#### Problem to solve:
Swap "run check" for "save button" in the stretch of records from the line containing "You are a GUI" through the end of the records, changing nothing else. Leave the pictures out of your answer.

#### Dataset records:
<<<<

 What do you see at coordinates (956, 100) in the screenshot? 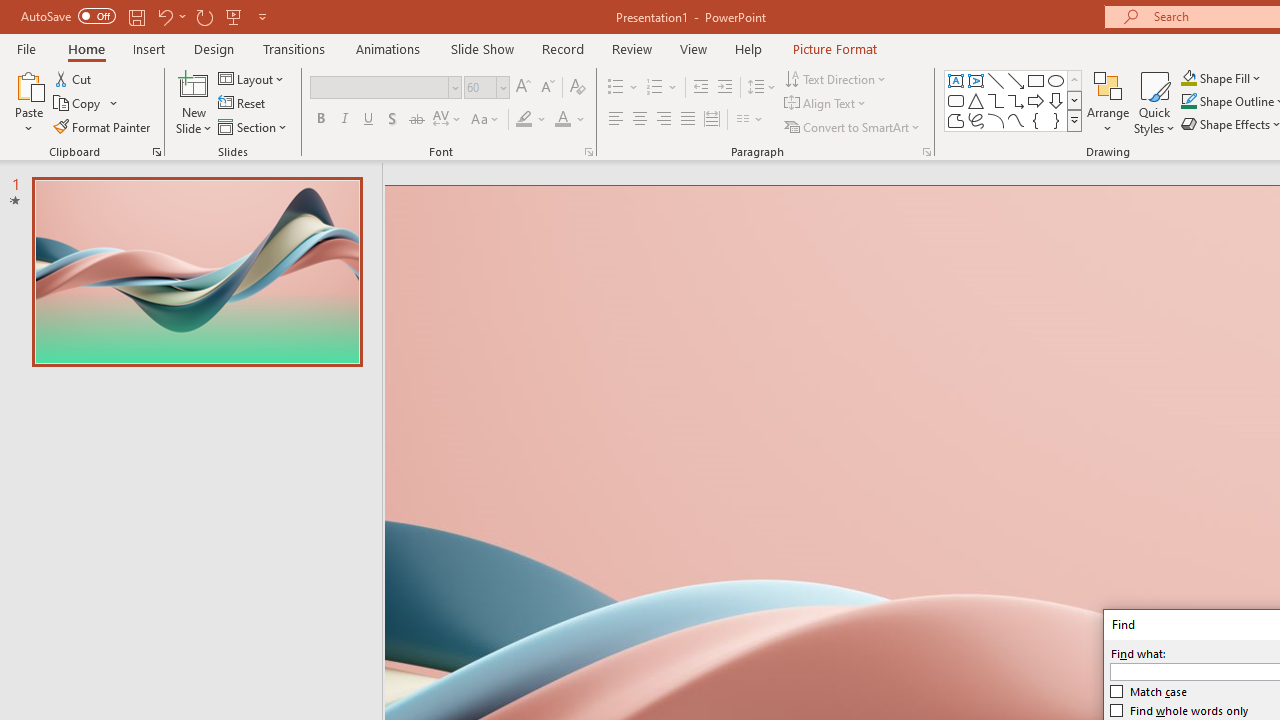
I see `Rectangle: Rounded Corners` at bounding box center [956, 100].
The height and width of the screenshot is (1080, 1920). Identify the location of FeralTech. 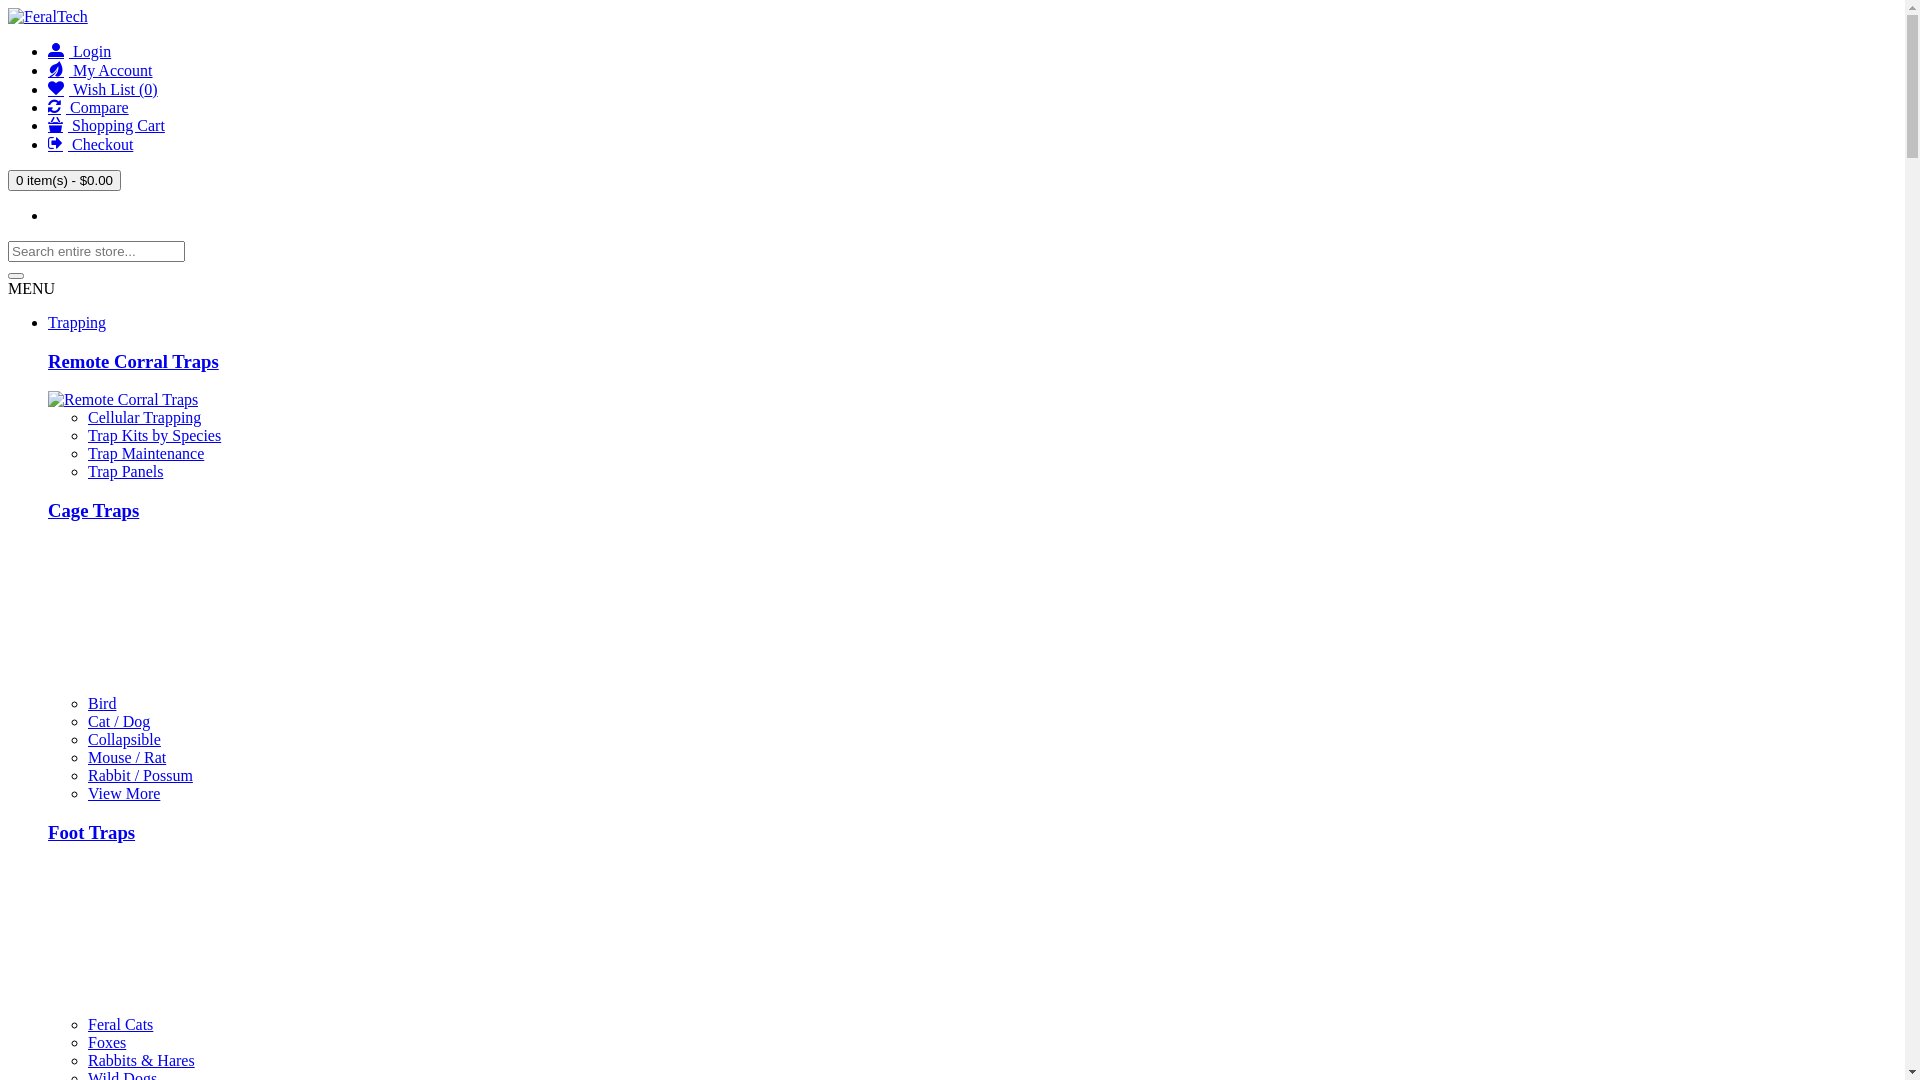
(48, 17).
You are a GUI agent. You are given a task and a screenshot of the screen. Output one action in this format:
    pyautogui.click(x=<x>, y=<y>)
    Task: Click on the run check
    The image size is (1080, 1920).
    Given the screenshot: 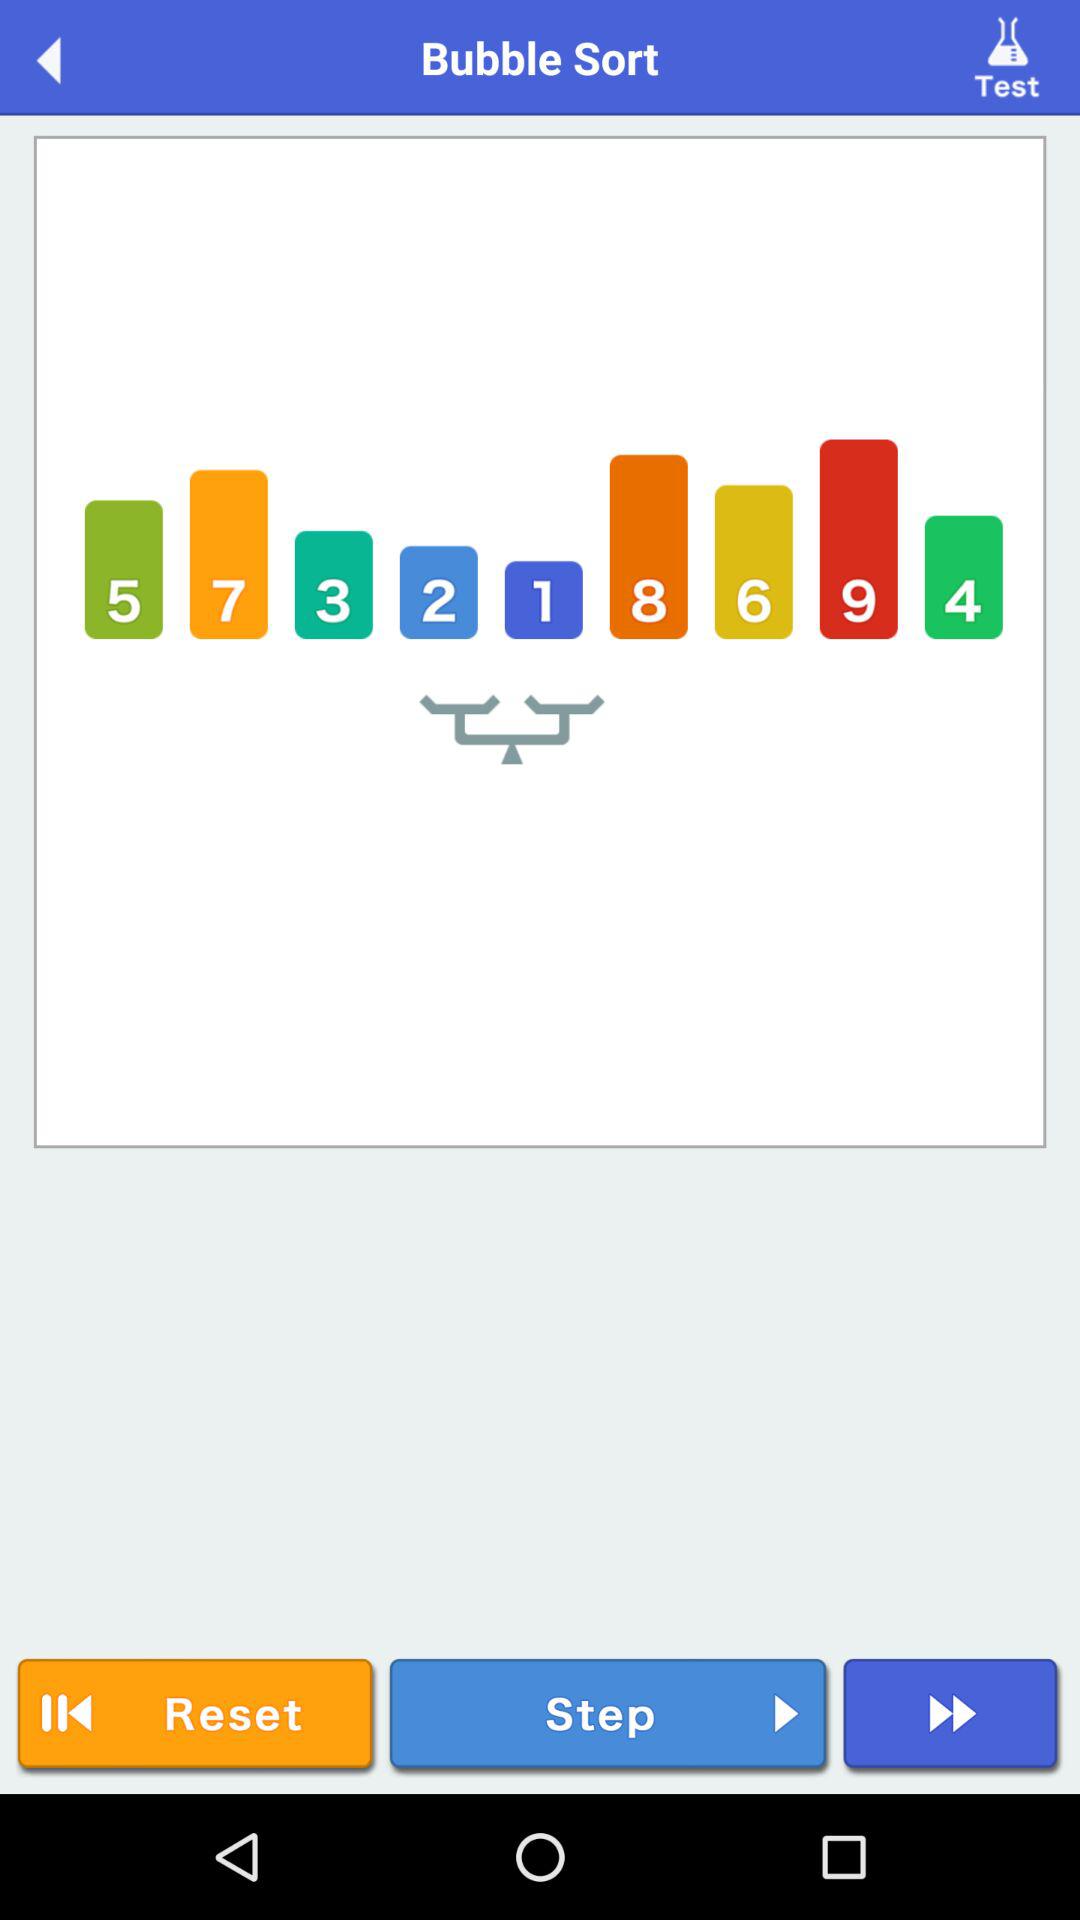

>>>>

#### Solution below:
You are a GUI agent. You are given a task and a screenshot of the screen. Output one action in this format:
    pyautogui.click(x=<x>, y=<y>)
    Task: Click on the save button
    The image size is (1080, 1920).
    Given the screenshot: 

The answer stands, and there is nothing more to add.